◆ Directions ◆
Write out exactly the lines from the one holding "Where should I" to the last line of the entries, both ends included and nothing else, without the pictures.

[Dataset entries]
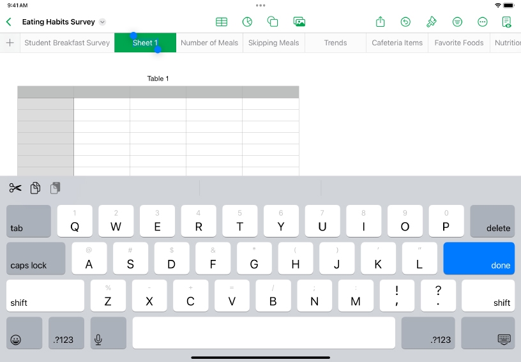521x362 pixels.
Task: Switch keyboard to .?123 numbers layout
Action: 66,333
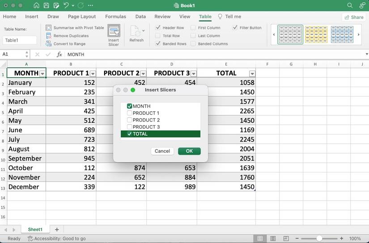This screenshot has height=243, width=369.
Task: Uncheck the MONTH checkbox in Insert Slicers
Action: 130,106
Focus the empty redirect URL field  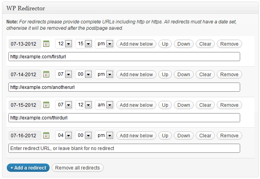pos(124,148)
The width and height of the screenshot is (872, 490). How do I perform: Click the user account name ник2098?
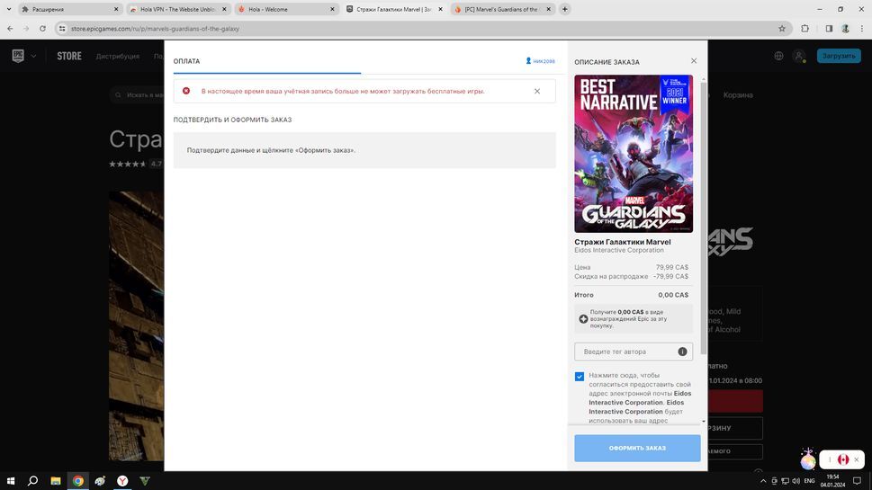(x=540, y=61)
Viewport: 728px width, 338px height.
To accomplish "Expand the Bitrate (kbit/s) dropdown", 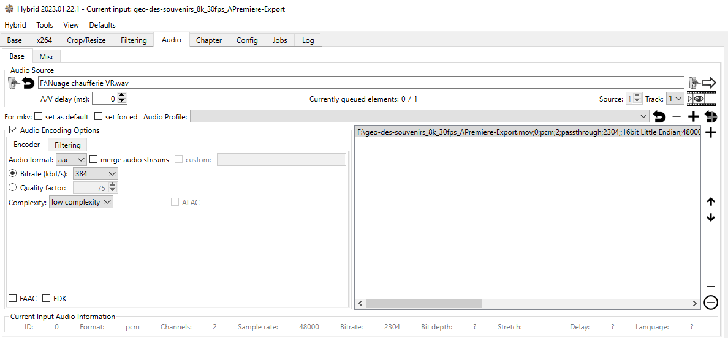I will point(95,174).
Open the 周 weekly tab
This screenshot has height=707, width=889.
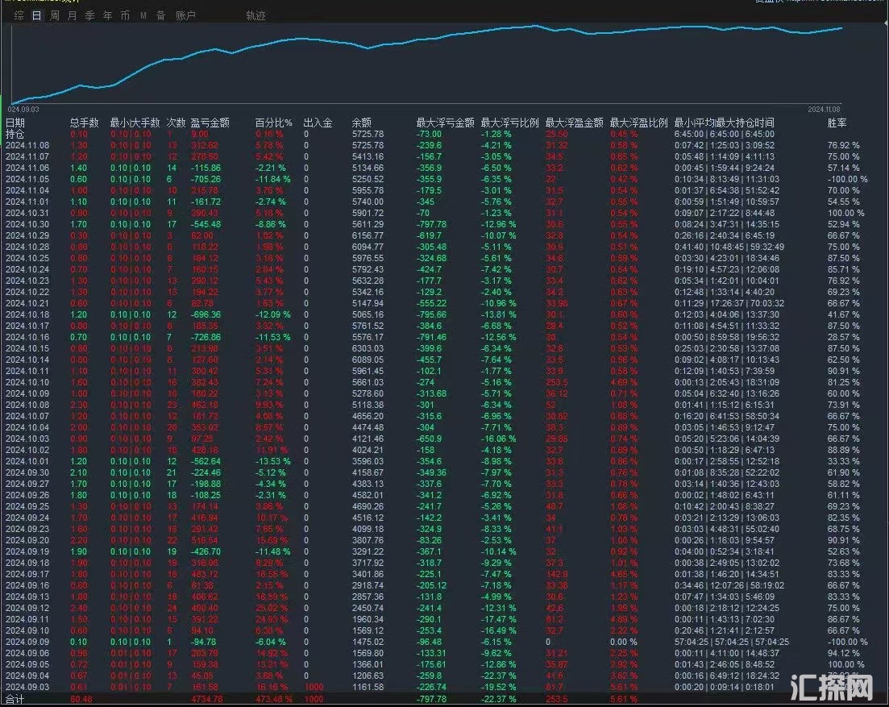point(55,15)
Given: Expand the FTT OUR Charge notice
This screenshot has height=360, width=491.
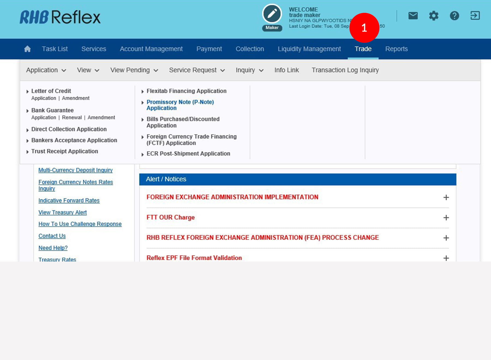Looking at the screenshot, I should pyautogui.click(x=446, y=218).
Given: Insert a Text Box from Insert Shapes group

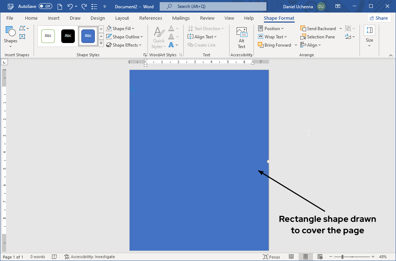Looking at the screenshot, I should 22,36.
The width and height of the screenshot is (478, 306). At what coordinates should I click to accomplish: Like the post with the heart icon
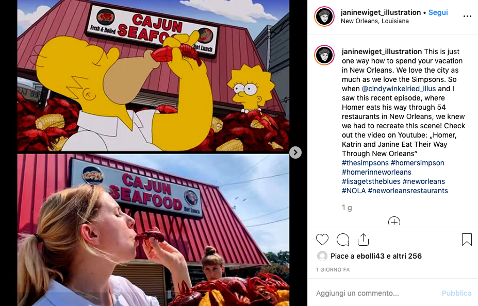coord(322,240)
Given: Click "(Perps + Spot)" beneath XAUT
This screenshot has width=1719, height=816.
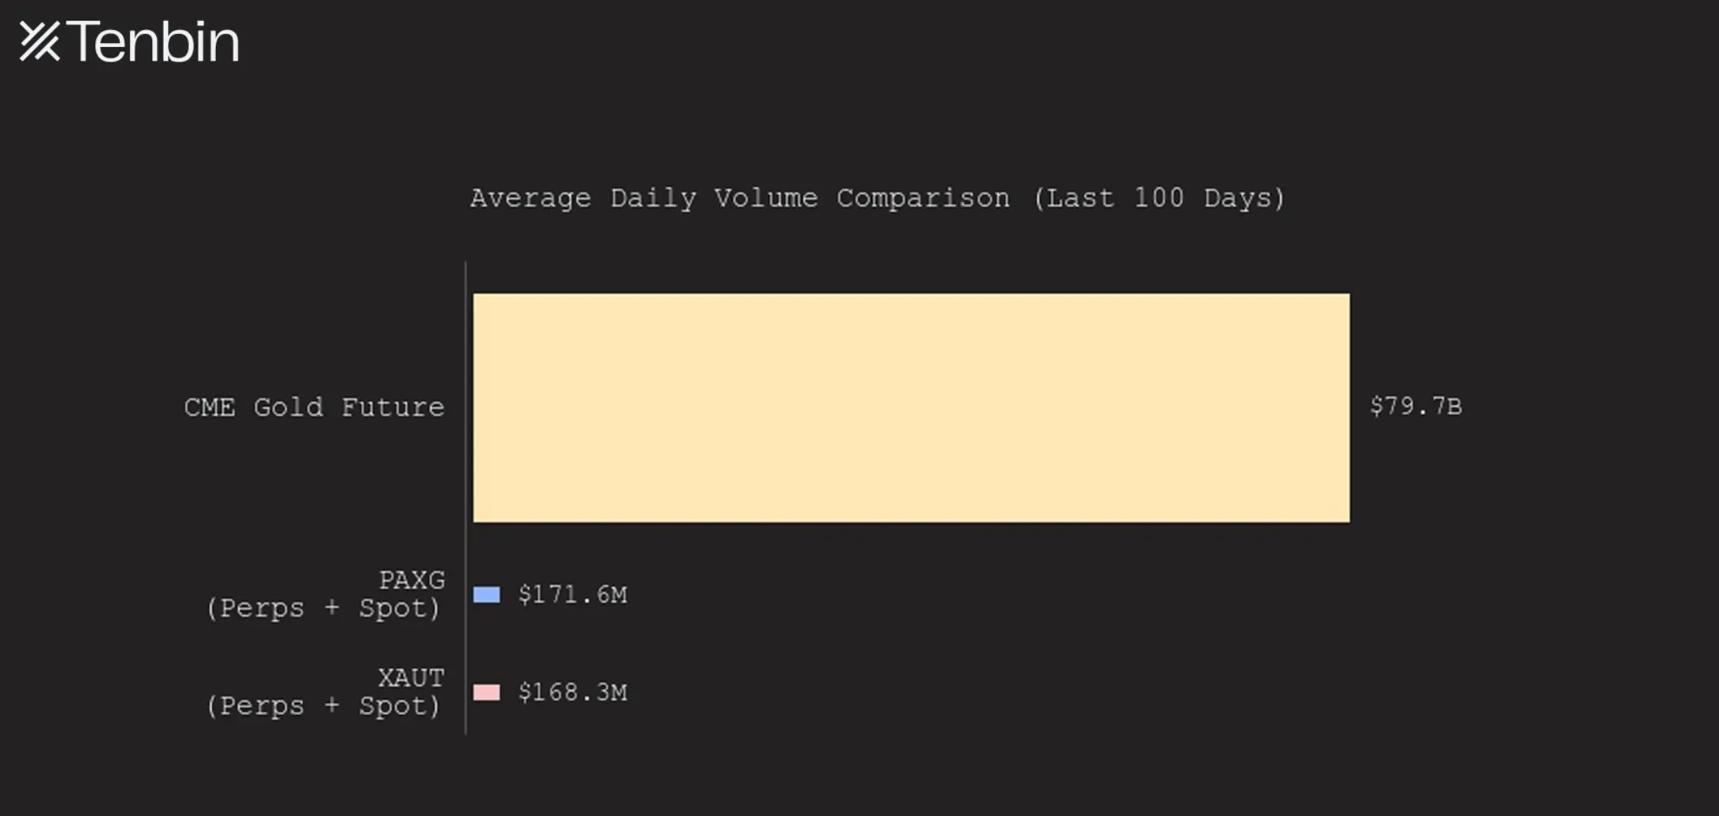Looking at the screenshot, I should pyautogui.click(x=324, y=706).
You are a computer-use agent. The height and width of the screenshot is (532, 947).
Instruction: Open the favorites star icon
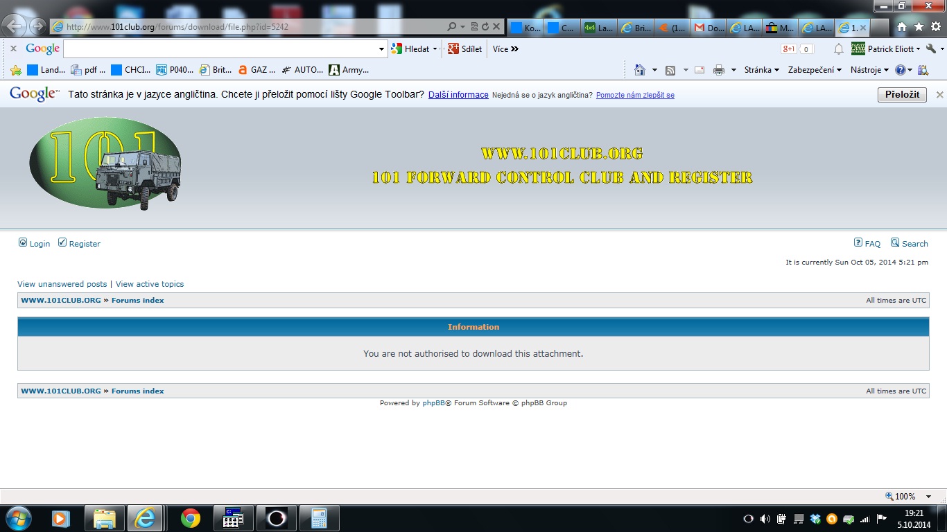pyautogui.click(x=919, y=27)
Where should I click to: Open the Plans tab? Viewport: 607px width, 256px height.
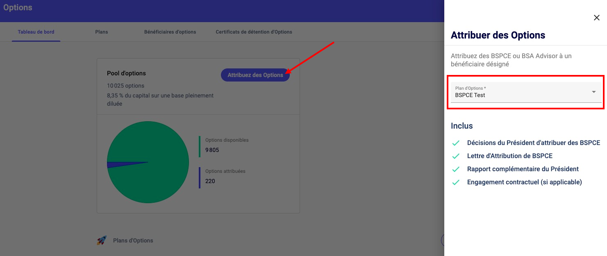tap(101, 32)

◆ Result of this task ◆
Where should I click to: Open the Plans tab? Viewport: 607px width, 256px height.
tap(101, 32)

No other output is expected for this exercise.